Ma di quello “sbaglio” erano al corrente «praticamente tutti i componenti della consorteria emiliana di ’ndrangheta, visto che in tanti abbiamo provato a cambiarli». Il pentito dice che a lui una piccola parte di quelle banconote coreane erano state consegnate in una scatola da scarpe da Nicolino Sarcone. «Provai in tutti i modi a cambiare quei soldi, contattando anche un dirigente bancario (di un noto istituto di credito di Reggio, ndr), ma non vi riuscii, perché il rischio di cambiare quei won era considerato molto alto.
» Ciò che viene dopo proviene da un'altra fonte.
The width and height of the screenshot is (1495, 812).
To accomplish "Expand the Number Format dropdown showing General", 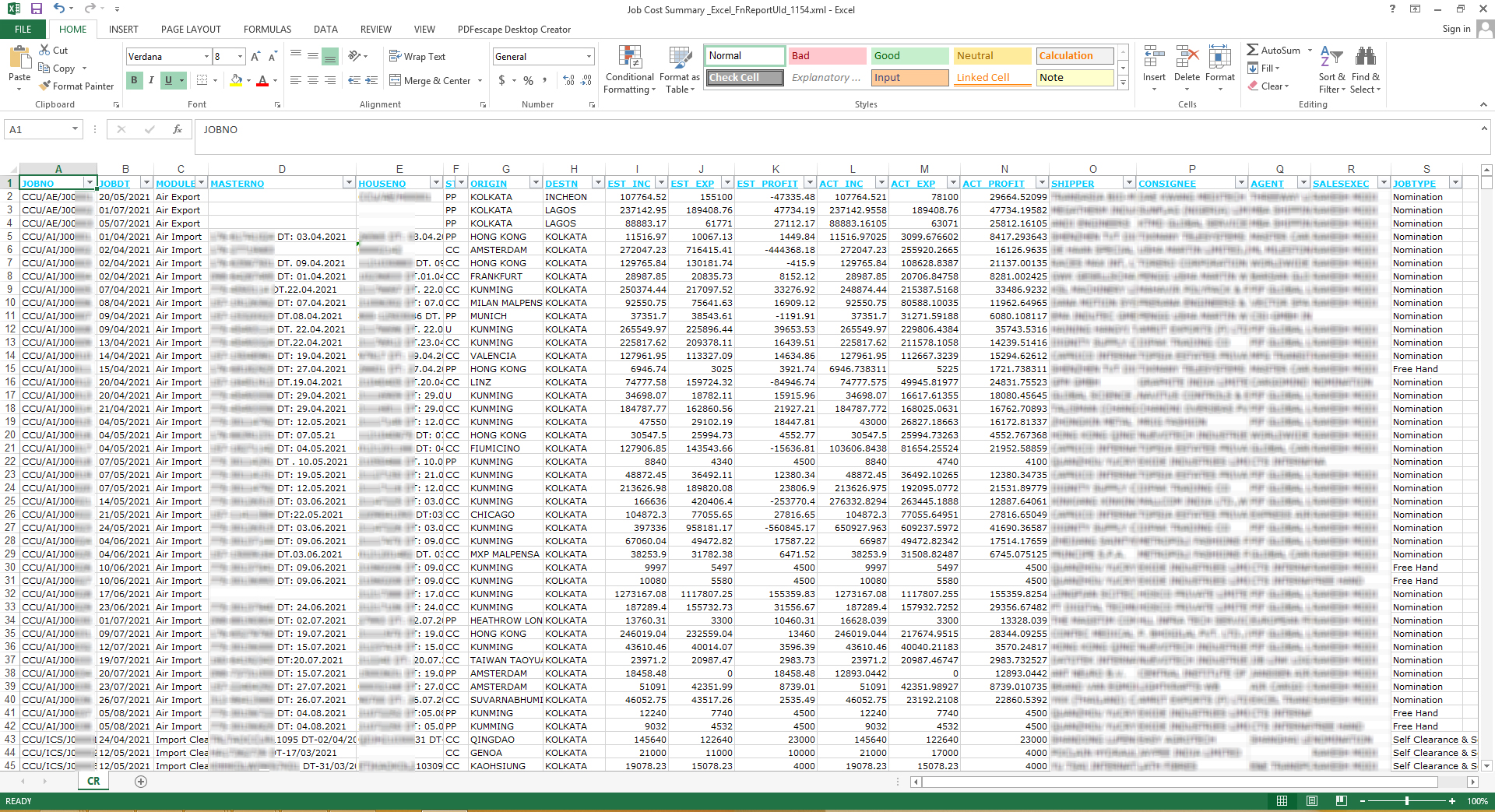I will coord(589,57).
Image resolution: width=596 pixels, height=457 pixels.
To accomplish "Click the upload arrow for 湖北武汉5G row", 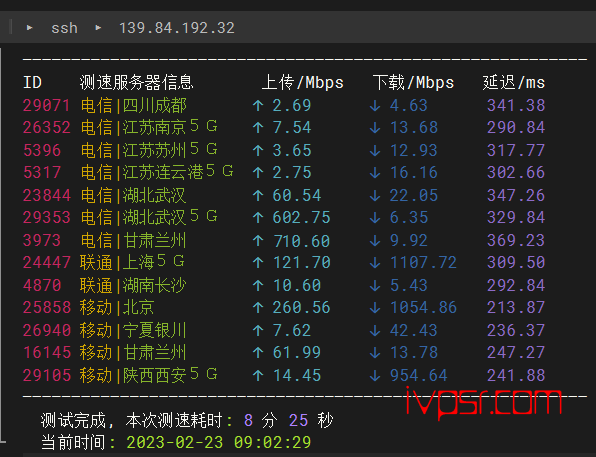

Contattai anche un consulente che avevo in Svizzera, ma non riuscii ugualmente nel mio intento».

Però a detta sempre di Giglio qualcuno vi riuscì, senza specificare chi fra i nomi che snocciola relativamente a quel vagone pieno di won: Nicolino Sarcone, Antonio Valerio, Michele Bolognino.

Del resto il provarci a cambiare quei soldi era “sollecitato” dal guadagno promesso, cioè «dal 3 al 50 per cento».

Ma che la cosca avesse dei rapporti con l’estero è un dato di fatto per Giglio, che accenna ad un affare nel ramo dei pellet non decollato nell’Est europeo (Ucraina, Lituania, Polonia) e «che doveva essere finanziato da Gaetano Blasco con i soldi di Grande Aracri». Il progetto? «Comprare grosse quantità di pellet all’estero, per poi fare un grosso centro in Emilia per accaparrarsi il mercato». Ma parla pure della consolidata triangolazione di merci fra l’Italia e l’estero (in Polonia, Ucraina, perfino la Cina) per ricavare profitti importanti (sul 10%) sull’Iva, alludendo a società collocate in Svizzera e logistica in Austria.